Eu não sou controladora, eles é que são rebeldes.
Algumas crianças se desentenderam e quiseram comer com os pais na varanda, mas como os lugares eram contados, teve gente que comeu com prato no colo.
Ai ai ai... Parecia que o menino Jesus e o presépio inteiro estavam de gozação comigo. Com certeza para me provar que ninguém tem controle de nada nesse mundo.
Ainda tem mais, meu irmão que tem uma filha de seis anos (que ainda acredita em Papai Noel), estava mais aflito que a criança decidida a flagrar o bom velhinho no exercício de seu ofício, ficando de plantão na boca da chaminé da lareira da sala.
Pois é, eu tenho uma lareira na sala. Já estava na casa quando compramos e confesso que na única tentativa de usá-la num remoto inverno, quase morremos todos intoxicados com a fumaça. Não funciona direito, mas pelo menos dessa vez o trambolho ia ter serventia.
Voltando ao meu irmão, este queria manter a fantasia da pequena por mais um ano, e tentava achar uma solução para driblar a vigilante garotinha e o único recurso encontrado, foi Papai Noel enganar todo mundo e “descer” pela chaminé da churrasqueira, enquanto a criaturinha se mantinha de sentinela na lareira da sala.

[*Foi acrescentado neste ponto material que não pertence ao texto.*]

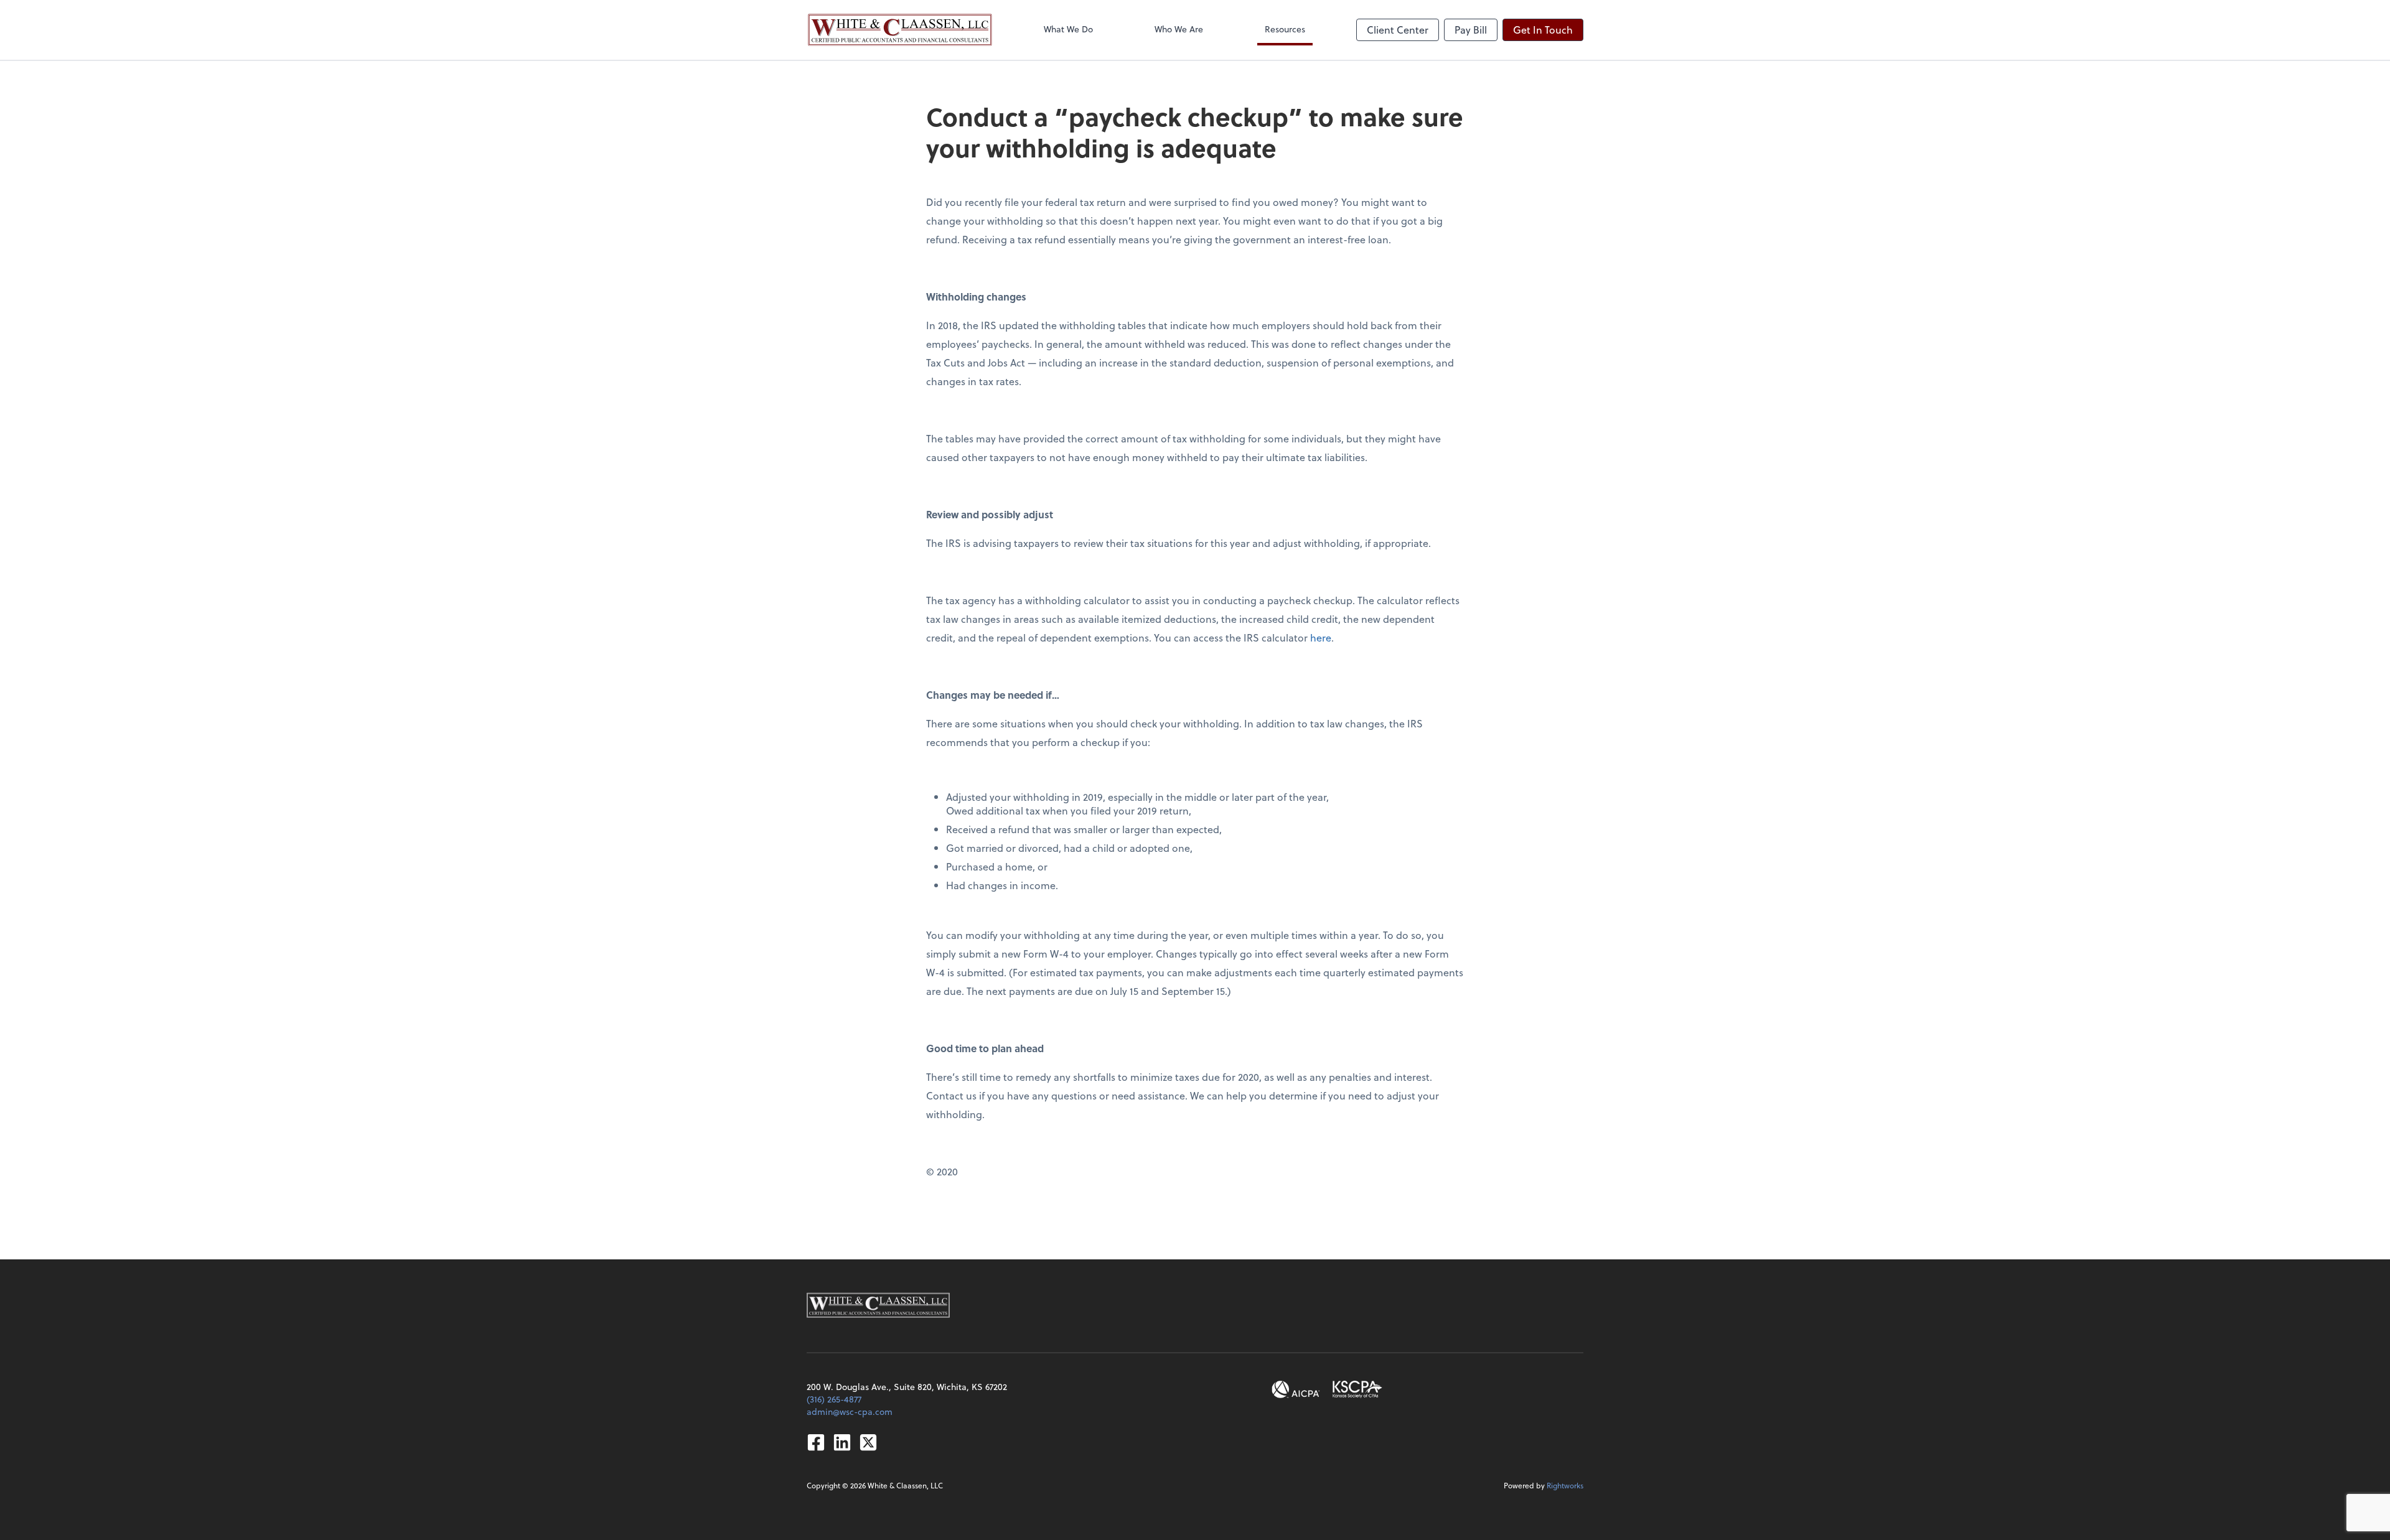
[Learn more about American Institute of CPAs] (1296, 1389)
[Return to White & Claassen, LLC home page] (900, 30)
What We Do (1068, 28)
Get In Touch (1543, 29)
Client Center (1397, 29)
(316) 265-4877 (834, 1399)
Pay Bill (1471, 29)
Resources (1285, 28)
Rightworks (1565, 1485)
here (1320, 637)
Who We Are (1179, 28)
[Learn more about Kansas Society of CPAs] (1357, 1389)
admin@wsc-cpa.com (850, 1411)
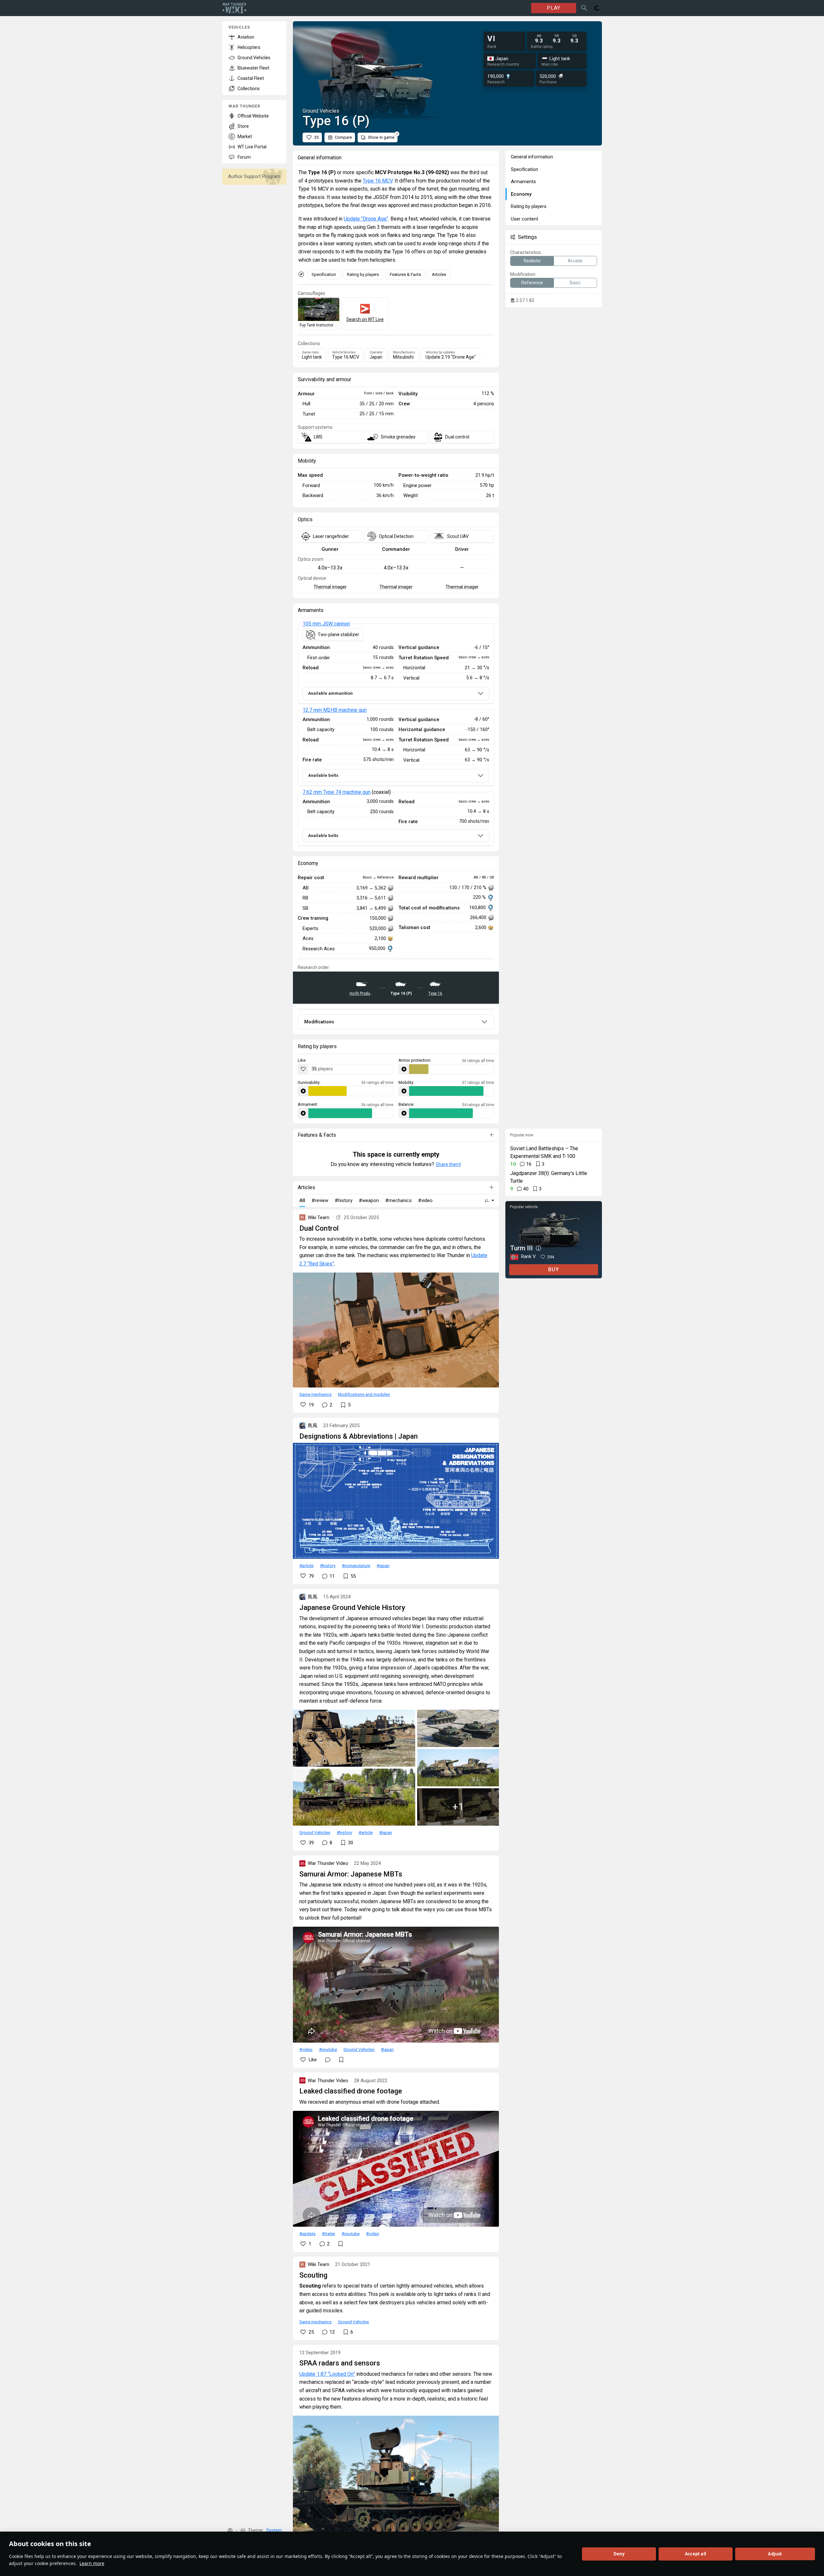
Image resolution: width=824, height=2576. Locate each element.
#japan (383, 1565)
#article (306, 1565)
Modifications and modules (364, 1394)
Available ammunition (330, 693)
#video (306, 2049)
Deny (619, 2554)
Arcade (575, 260)
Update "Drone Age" (366, 219)
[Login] (597, 8)
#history (327, 1565)
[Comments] (327, 2059)
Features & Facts (405, 274)
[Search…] (584, 8)
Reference (532, 282)
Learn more (92, 2563)
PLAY (553, 8)
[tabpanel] (396, 735)
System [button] (274, 2530)
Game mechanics (315, 1394)
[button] (230, 2530)
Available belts (323, 775)
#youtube (328, 2049)
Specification (324, 274)
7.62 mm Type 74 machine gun (336, 792)
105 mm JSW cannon (326, 624)
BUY (553, 1269)
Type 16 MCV (377, 181)
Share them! (448, 1164)
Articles (439, 274)
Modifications (319, 1021)
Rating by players (363, 274)
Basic (575, 282)
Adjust (775, 2554)
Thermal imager (330, 587)
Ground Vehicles (314, 1832)
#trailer (328, 2233)
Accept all (695, 2554)
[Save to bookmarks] (341, 2059)
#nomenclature (356, 1565)
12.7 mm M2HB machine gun (335, 710)
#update (307, 2233)
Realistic (532, 260)
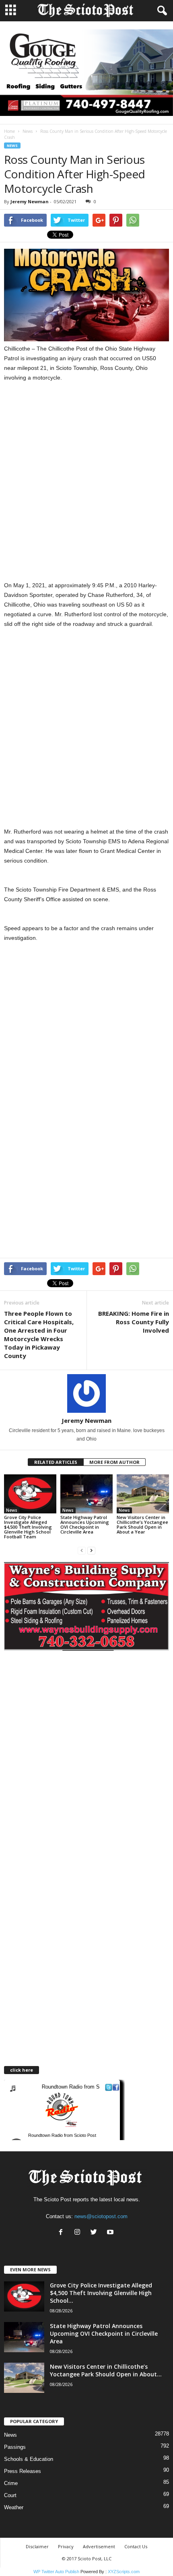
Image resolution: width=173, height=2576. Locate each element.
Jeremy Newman (29, 201)
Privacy (66, 2546)
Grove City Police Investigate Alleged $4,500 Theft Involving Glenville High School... (101, 2292)
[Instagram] (79, 2233)
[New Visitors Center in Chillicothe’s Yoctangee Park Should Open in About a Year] (143, 1493)
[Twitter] (95, 2233)
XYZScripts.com (124, 2571)
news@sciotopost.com (101, 2216)
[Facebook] (62, 2233)
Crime (11, 2483)
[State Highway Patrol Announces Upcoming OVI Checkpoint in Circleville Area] (86, 1493)
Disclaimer (37, 2546)
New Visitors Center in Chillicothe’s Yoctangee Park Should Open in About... (106, 2370)
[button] (160, 11)
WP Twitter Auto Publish (56, 2571)
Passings (15, 2447)
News (28, 131)
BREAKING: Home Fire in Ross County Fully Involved (133, 1321)
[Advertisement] (86, 481)
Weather (13, 2507)
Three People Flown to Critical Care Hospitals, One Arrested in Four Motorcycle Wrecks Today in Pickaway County (39, 1334)
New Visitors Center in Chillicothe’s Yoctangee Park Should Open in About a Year (142, 1524)
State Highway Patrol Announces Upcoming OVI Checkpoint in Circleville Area (84, 1524)
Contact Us (135, 2546)
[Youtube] (111, 2233)
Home (9, 131)
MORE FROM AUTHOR (114, 1462)
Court (10, 2495)
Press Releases (22, 2471)
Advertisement (99, 2546)
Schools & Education (28, 2459)
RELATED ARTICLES (55, 1462)
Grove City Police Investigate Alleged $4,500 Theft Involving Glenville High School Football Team (28, 1527)
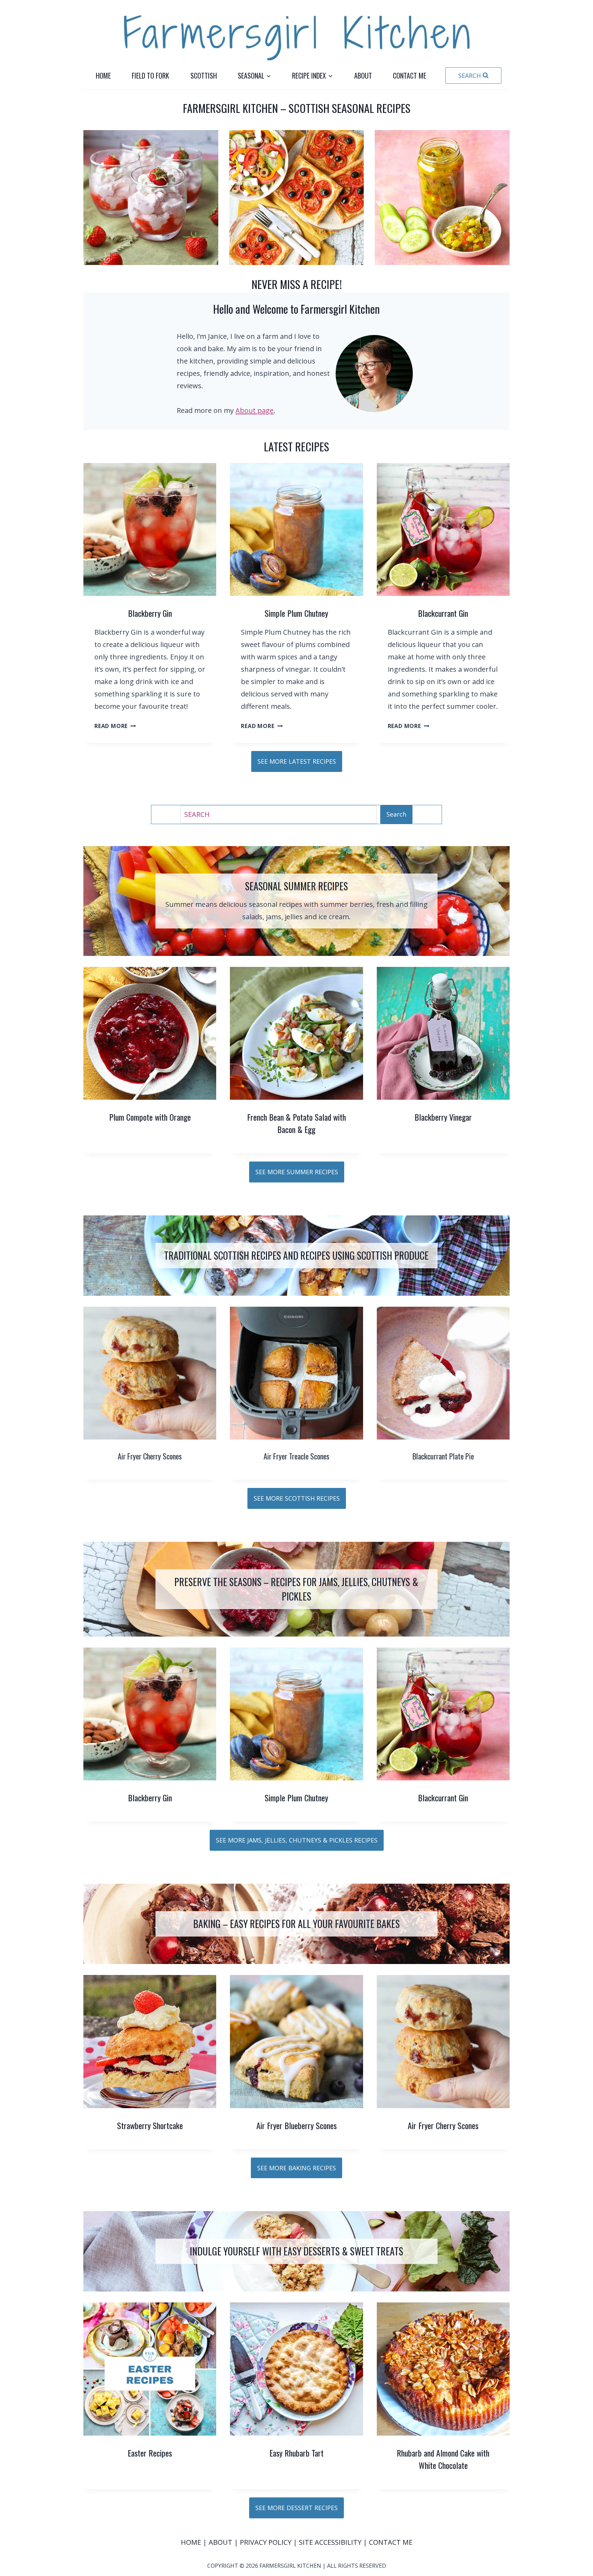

Pode?
Pensando bem, que coisa estúpida essa história de chaminé (nem São Google explica direito), tanto quanto essa nossa imitação de natal invernal, num país onde a data cai em pleno verão, estação de sol e calor.
Nosso Papai Noel devia era usar camiseta regata e bermudas, sem barba de preferência. Com boné e protetor solar 60. Deixa São Nicolau, para os alemães, com sua roupa vermelha e quente, criada pelo cartunista Thomas Nast, e consumada pela Coca Cola.
Nossa árvore de Natal deveria ser um coqueiro cheio de “cocos” coloridos. Muito mais a ver com nosso clima, que o pinheiro usado como árvore de natal por Lutero, segundo contam por aí!
Na hora dos presentes, eu tentei organizar (juro), mas ficou impossível controlar a turba enfurecida rasgando caixas e embrulhos. O resultado é que mesmo com os cartões, ninguém sabe quem deu o quê para quem.
E apesar de tudo ter saído meio bagunçado, os abraços foram sinceros e os desejos de felicidades, cheios de amor.
Sobrevivi a mais um Natal, e sou grata que seja só uma vez por ano.